Fibromodulin-overexpressing fibroblast cells increase wound contraction, improve scar quality and enhance angiogenesis: an in-vivo study.

Introduction: Fibromodulin, a small leucine rich proteoglycan has been suggested to have prominent role in wound healing. On the other hand, fibroblast cells, due to their ability to secrete growth factors and control inflammation in the wound area, have been proposed as effective approaches in cell therapy for wounds. In the current study we attempted to improve treatment results using a combination of fibroblast and fibromodulin features.
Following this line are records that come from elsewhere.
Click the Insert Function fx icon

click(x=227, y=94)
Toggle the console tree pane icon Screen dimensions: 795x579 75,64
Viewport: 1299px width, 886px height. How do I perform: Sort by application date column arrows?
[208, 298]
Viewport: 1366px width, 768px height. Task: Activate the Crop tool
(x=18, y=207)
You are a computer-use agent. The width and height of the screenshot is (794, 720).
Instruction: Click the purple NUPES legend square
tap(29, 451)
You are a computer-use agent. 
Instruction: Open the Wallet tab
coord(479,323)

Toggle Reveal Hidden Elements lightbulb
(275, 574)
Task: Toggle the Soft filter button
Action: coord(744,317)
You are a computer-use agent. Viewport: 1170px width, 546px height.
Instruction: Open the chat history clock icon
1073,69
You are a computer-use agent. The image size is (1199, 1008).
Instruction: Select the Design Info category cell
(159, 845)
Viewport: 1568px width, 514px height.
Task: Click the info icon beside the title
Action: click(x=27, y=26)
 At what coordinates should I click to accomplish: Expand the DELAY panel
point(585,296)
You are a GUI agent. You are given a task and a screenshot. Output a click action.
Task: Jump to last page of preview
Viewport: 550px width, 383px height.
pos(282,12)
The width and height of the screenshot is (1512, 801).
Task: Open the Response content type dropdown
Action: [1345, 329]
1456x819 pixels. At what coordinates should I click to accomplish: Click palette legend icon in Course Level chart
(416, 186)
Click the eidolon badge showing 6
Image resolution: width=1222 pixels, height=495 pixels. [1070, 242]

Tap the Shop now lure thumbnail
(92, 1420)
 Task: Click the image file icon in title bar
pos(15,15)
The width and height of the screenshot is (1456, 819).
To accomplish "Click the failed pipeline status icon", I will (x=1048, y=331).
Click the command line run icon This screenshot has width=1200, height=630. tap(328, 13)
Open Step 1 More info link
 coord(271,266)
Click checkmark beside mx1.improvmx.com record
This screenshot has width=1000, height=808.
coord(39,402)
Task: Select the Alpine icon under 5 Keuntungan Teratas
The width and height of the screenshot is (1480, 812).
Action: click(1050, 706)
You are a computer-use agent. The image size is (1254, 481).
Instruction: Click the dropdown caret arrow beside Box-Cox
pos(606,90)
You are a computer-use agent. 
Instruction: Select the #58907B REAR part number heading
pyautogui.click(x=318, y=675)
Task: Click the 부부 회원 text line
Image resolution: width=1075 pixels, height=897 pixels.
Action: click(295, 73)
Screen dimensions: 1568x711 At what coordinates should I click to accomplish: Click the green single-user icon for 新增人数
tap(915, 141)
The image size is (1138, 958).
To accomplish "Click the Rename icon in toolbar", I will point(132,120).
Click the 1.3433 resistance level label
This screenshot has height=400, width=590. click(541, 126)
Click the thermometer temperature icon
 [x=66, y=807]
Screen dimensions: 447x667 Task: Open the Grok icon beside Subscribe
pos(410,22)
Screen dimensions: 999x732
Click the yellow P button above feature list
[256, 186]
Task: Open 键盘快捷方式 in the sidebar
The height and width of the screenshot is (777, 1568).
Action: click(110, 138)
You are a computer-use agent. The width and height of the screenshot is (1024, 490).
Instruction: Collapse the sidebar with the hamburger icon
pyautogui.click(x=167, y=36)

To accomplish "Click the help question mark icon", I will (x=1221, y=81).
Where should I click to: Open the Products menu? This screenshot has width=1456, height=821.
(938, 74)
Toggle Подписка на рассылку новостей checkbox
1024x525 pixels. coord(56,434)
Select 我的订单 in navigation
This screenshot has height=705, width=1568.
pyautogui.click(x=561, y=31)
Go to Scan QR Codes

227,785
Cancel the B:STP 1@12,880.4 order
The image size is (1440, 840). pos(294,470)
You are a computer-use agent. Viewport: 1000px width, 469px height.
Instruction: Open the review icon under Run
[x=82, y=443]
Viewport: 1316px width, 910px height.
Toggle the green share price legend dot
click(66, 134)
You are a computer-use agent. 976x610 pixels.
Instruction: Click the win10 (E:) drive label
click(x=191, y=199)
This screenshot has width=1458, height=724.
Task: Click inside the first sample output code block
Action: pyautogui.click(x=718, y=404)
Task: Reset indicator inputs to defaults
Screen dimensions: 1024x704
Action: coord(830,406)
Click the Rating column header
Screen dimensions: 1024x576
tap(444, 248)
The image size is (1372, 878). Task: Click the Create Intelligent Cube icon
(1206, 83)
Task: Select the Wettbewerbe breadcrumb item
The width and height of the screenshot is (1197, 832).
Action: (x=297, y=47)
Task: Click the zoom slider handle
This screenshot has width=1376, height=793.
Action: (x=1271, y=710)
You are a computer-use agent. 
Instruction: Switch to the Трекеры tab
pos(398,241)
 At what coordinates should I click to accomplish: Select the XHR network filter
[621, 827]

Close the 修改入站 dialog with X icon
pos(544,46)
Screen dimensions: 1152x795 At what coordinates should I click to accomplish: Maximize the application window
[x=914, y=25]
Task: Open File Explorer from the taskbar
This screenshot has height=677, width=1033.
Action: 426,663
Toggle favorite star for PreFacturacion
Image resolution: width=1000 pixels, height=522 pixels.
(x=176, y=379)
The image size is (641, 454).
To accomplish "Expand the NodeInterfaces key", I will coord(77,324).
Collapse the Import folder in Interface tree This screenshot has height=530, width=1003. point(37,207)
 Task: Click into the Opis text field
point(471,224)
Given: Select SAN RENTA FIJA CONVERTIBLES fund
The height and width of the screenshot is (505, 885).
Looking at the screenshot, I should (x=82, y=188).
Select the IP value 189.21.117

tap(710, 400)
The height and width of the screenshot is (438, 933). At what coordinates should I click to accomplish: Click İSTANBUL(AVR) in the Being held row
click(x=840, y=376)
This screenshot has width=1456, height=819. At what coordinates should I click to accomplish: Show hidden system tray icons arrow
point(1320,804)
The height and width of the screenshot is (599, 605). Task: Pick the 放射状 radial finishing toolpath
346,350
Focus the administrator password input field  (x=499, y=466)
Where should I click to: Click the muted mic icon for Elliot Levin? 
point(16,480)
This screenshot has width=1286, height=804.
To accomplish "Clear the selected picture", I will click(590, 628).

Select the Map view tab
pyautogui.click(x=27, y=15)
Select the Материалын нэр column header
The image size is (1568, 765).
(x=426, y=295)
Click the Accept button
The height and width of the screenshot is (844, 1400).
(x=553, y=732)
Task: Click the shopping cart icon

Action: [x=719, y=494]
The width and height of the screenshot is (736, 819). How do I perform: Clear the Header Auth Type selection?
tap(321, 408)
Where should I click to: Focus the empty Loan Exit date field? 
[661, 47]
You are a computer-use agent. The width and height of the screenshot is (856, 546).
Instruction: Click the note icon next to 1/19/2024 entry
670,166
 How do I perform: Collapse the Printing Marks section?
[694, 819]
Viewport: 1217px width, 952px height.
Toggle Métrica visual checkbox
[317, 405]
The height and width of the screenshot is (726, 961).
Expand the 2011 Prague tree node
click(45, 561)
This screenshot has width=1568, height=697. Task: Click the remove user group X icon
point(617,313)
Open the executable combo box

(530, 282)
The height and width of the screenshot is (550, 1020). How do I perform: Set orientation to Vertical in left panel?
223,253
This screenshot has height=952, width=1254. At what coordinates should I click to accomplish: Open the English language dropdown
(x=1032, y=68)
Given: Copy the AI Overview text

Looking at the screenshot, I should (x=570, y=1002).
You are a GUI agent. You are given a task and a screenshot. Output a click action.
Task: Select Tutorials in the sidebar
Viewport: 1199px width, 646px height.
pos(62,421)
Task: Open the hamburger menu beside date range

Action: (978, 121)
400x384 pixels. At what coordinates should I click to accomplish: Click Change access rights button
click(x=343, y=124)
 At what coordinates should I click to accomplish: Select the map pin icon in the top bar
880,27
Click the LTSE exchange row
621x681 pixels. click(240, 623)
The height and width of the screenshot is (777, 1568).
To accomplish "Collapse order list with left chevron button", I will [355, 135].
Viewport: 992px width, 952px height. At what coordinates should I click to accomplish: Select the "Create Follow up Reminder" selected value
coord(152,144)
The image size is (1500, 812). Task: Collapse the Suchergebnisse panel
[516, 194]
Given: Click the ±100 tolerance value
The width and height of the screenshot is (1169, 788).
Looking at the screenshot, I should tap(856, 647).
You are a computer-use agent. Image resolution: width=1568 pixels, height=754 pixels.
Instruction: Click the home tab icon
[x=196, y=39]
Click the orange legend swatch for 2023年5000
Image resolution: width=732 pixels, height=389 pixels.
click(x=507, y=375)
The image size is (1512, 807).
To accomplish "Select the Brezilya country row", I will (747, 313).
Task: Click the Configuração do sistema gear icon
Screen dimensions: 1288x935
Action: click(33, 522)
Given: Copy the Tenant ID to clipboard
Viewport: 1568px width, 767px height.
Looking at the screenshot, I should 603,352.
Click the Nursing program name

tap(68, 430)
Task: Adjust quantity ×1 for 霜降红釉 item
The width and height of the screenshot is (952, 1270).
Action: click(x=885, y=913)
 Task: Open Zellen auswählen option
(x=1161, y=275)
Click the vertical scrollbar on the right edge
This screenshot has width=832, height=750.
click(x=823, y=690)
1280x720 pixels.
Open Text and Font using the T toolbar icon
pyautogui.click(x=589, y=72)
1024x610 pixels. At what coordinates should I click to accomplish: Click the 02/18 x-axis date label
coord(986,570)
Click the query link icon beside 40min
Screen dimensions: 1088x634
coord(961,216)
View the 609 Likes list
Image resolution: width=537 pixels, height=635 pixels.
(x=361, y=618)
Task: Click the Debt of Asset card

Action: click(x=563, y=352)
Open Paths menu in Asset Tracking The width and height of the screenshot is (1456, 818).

Method: Fibroblast cells were isolated from the skin and transfected with a vector carrying the fibromodulin gene. Following the assessment of fibromodulin protein production, the effect of transfected fibroblast cells was studied in an animal wound model.

Results: Flow cytometry analysis showed high expression of the CD90 marker (97.2%) and very low expression of the CD34 marker (0.47%). Additionally, enzyme-linked immunosorbent assay (ELISA) findings confirmed high expression of the fibromodulin gene in the transfected fibroblast cells. In vivo studies demonstrated that the animals treated with fibroblast cells transfected with fibromodulin (V + G+) exhibited significantly improved wound contraction on day 7 (i.e., contraction percentage: 21.79 ± 9.96%, compared with 7.23 ± 2.30% in the PBS-treated group). Histopathological studies also indicated improvements in angiogenesis score and collagen density score in the animals treated with the V + G + group.

Conclusion: The results of this study showed that fibroblast cells expressing the fibromodulin gene improve wound contraction and some histological parameters in the deep wound model of the rat.